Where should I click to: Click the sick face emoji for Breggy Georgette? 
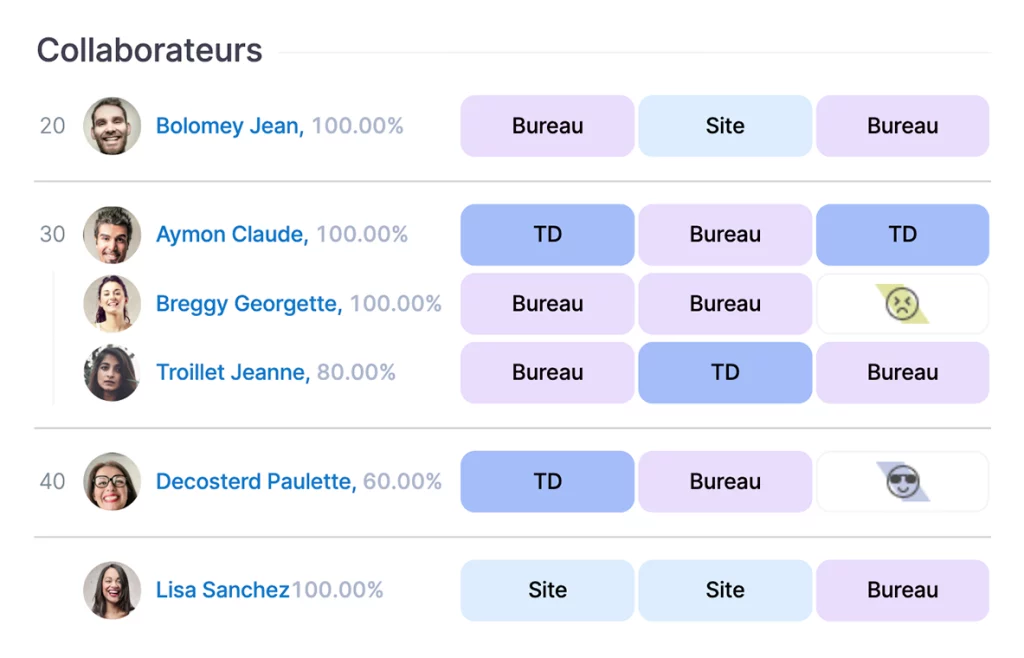click(902, 304)
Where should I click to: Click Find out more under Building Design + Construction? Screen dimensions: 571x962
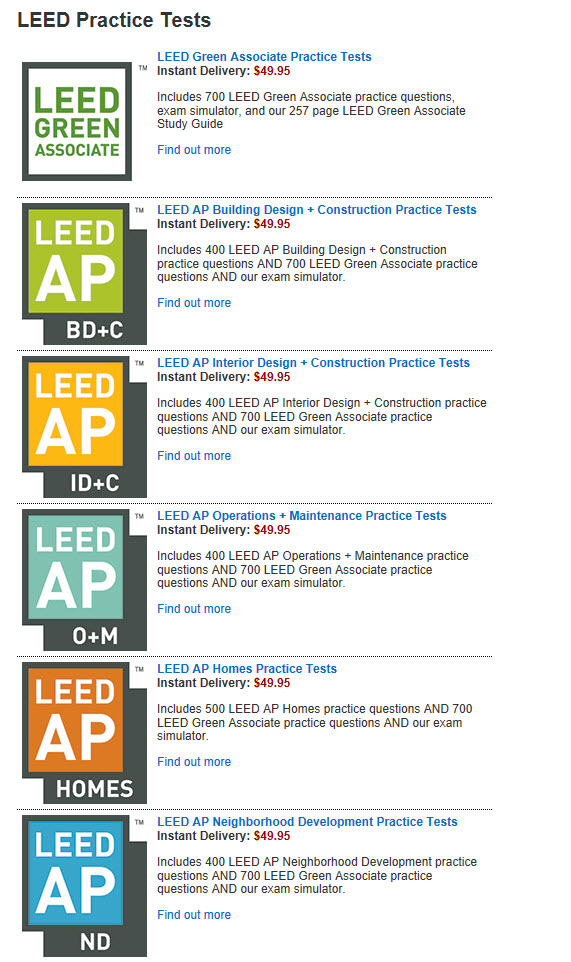(194, 302)
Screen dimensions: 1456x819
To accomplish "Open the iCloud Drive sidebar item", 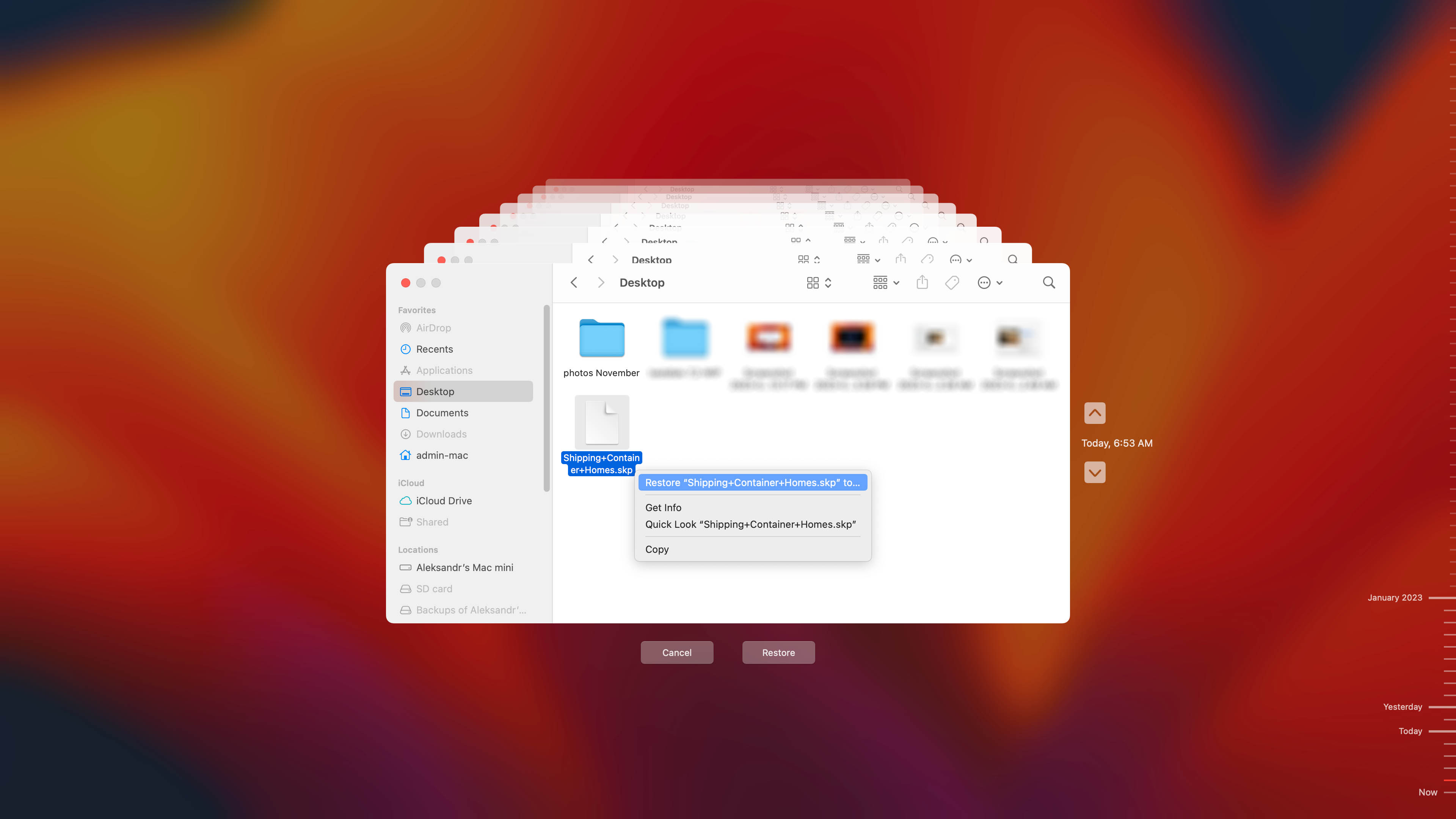I will click(444, 500).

##############################

Action item:
Return only the lines running from the start of the entries above to the line that contains "Screen dimensions: 1456x819", inclusive, and omit every picture.

Response:
Where should I click to: Click the sick face emoji for Breggy Georgette? 
click(902, 304)
Where should I click to: Click Find out more under Building Design + Construction? Screen dimensions: 571x962
(194, 302)
Screen dimensions: 1456x819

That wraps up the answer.